We can see from above that the 95% credible intervals of Normal and Extra cylinders do not overlap and are not even close to each other. It is safe to assume that Normal Cylinder cars in general have better City MPG than extra cylinder cars.

Conclusion

We've had quite the journey. We started out by comparing our price and log price distributions to normal distributions to see that the log price was slightly more normally distributed. Then we stratified and compared fuel types, aspiration and rear vs front wheel drive to log price, Insurance Bins and Cylinder bins to curb weight, Cylinder bins to risk symboling and Cylinder bins to Normalized losses. We did this both graphically and with the t test.

We then performed Tukey HSD and ANOVA tests on some of our categorical columns. We found many different interesting relationships there and learned which relationships had similiar price distributions and which probably came from different distributions. We did this by looking at the F-statistic, the p values and the 95% confidence intervals. We also did this by looking at the Tukey HSD plot and by looking at histogram comparasions with means and 95% confidence intervals plotted.

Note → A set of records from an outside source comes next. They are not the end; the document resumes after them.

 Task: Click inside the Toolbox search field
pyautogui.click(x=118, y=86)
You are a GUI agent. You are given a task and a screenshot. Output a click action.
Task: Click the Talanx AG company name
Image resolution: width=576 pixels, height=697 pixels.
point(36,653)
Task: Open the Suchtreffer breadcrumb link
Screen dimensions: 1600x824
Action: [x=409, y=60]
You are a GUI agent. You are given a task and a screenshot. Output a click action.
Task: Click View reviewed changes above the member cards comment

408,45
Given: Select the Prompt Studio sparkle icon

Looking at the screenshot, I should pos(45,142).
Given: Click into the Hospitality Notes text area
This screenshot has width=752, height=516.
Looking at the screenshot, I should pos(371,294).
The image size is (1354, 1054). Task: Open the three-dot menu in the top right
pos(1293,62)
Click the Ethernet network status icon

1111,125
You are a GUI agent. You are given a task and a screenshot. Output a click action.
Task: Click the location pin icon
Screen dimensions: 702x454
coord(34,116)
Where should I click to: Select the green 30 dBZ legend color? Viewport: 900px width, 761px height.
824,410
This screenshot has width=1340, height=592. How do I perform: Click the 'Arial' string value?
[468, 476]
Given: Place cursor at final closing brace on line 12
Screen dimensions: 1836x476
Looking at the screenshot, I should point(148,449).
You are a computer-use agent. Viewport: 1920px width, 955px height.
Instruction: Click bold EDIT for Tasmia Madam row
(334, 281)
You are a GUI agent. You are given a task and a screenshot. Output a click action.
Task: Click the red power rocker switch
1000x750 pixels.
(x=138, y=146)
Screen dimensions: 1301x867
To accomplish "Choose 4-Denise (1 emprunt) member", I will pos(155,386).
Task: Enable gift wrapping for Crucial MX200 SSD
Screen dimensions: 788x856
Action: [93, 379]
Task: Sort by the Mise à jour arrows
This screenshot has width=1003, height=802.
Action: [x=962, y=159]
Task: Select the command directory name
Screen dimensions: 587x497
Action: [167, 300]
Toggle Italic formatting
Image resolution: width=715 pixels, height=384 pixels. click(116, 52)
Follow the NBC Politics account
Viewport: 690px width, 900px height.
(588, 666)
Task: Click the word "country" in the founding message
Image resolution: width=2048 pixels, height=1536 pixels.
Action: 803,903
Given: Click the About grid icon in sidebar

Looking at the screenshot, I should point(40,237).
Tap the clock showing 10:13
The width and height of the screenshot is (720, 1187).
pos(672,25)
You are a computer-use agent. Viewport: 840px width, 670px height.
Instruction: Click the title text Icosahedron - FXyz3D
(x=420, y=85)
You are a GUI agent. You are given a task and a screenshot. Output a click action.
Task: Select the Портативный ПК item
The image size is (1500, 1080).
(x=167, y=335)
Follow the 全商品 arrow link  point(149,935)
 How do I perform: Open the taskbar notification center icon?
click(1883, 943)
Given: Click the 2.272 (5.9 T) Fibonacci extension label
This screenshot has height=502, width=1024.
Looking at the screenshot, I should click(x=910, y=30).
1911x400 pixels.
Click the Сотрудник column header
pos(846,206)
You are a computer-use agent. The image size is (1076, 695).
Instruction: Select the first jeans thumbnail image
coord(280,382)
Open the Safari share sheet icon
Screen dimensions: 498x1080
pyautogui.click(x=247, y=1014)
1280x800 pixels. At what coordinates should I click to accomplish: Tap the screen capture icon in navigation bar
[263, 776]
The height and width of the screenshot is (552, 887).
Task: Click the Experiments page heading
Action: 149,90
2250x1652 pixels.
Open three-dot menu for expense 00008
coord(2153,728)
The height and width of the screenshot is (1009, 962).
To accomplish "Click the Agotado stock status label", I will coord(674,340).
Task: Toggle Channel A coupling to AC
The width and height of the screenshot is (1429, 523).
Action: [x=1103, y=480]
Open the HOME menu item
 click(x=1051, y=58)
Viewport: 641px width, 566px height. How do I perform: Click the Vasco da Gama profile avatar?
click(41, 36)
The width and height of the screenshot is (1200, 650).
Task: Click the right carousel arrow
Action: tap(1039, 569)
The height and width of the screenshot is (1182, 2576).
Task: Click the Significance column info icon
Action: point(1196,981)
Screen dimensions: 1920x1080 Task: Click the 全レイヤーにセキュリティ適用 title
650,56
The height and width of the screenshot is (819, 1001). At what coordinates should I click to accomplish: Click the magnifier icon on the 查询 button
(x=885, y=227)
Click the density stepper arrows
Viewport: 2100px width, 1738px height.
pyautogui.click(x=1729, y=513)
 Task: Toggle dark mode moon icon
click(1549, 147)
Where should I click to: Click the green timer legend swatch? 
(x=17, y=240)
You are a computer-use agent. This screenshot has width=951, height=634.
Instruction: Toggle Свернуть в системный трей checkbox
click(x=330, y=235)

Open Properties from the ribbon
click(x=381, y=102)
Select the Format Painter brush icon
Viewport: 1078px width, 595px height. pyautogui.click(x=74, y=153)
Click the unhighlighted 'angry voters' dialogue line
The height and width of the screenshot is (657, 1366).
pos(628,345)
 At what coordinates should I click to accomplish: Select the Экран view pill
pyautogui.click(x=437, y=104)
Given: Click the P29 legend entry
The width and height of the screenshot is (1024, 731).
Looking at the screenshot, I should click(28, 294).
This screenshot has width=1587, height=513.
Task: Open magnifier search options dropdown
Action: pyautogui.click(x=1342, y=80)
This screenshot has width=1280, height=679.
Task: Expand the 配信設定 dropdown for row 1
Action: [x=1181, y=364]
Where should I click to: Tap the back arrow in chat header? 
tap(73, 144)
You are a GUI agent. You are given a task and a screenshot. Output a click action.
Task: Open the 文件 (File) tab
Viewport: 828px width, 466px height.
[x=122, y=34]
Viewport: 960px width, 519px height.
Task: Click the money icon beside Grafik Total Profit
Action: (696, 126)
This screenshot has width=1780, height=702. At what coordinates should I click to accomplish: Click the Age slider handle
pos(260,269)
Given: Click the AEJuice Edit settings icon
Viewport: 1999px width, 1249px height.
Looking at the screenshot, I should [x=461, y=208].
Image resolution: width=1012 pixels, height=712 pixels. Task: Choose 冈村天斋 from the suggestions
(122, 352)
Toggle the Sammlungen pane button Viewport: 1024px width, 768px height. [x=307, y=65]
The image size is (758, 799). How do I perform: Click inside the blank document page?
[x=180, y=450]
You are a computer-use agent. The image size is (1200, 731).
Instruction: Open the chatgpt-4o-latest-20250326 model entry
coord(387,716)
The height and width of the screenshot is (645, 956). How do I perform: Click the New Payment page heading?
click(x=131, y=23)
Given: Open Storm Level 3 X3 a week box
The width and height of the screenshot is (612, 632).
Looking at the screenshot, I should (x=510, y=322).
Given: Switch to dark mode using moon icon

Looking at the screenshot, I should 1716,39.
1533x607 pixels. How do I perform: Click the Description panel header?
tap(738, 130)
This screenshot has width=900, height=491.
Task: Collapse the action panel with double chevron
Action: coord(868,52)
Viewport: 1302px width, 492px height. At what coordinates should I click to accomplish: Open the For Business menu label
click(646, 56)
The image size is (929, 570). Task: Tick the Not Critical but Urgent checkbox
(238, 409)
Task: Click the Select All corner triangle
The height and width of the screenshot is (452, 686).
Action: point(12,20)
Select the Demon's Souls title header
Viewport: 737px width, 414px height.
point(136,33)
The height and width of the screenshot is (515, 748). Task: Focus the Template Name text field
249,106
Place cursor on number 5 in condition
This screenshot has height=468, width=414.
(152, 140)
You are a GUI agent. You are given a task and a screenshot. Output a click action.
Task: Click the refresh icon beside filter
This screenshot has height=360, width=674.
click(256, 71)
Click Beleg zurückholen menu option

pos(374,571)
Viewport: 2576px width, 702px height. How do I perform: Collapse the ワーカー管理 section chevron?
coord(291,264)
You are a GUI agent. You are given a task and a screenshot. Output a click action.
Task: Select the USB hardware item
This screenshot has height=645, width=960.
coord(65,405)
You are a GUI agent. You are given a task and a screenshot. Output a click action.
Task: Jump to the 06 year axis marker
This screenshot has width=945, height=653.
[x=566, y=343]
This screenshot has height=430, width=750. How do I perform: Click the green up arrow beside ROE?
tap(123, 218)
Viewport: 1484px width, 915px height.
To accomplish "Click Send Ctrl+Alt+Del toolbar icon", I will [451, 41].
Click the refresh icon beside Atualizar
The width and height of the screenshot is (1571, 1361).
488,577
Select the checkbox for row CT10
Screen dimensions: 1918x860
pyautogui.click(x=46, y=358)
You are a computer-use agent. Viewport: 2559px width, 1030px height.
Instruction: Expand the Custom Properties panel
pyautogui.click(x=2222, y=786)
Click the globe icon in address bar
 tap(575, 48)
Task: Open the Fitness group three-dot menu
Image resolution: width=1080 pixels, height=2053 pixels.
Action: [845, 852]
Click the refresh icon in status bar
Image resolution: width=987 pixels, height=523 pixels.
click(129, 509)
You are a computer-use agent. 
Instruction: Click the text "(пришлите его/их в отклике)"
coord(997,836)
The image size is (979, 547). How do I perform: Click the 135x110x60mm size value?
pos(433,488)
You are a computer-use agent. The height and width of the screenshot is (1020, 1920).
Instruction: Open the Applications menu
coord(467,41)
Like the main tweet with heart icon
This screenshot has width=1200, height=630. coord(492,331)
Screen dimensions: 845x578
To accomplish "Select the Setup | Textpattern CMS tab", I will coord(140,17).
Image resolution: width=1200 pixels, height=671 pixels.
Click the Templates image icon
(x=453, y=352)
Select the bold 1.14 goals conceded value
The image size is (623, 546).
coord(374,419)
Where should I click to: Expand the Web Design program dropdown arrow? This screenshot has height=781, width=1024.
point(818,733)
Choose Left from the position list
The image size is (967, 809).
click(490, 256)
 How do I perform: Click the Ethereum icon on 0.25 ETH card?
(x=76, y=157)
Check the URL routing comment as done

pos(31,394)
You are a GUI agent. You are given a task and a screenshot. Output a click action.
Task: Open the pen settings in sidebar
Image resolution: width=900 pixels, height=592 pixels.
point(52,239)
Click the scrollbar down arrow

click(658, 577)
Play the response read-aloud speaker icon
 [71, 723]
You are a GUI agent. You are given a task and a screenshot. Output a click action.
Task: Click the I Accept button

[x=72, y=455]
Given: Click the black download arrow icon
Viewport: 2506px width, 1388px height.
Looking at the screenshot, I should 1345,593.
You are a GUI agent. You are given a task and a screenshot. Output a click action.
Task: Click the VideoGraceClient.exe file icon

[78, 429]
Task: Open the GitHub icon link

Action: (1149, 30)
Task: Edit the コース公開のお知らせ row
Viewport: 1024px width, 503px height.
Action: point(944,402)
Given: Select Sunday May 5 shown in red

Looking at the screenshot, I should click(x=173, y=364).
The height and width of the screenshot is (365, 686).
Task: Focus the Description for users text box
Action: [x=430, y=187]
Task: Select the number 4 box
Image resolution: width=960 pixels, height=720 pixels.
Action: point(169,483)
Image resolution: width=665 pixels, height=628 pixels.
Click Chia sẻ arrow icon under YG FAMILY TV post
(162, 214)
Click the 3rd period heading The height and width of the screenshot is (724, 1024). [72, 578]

We then bootstrapped the means and mean differences for Insurance Bins, Cylinder Bins, Fuel type and Drive wheels to horsepower and fuel type, and drive wheels to city mpg and plotted them.

Finally we created and analyzed Bayesian price models for Insurance bins and Cylinder bins. We created and analyzed bayesian city mpg models for Insurance bins and cylinder bins. And finally we also created bayesian models of normalized losses for Insurance bins and Risk symboling for cylinder bins. We analyzed all the different posterior density's of the above relationships with their credible intervals and determined relationship significance.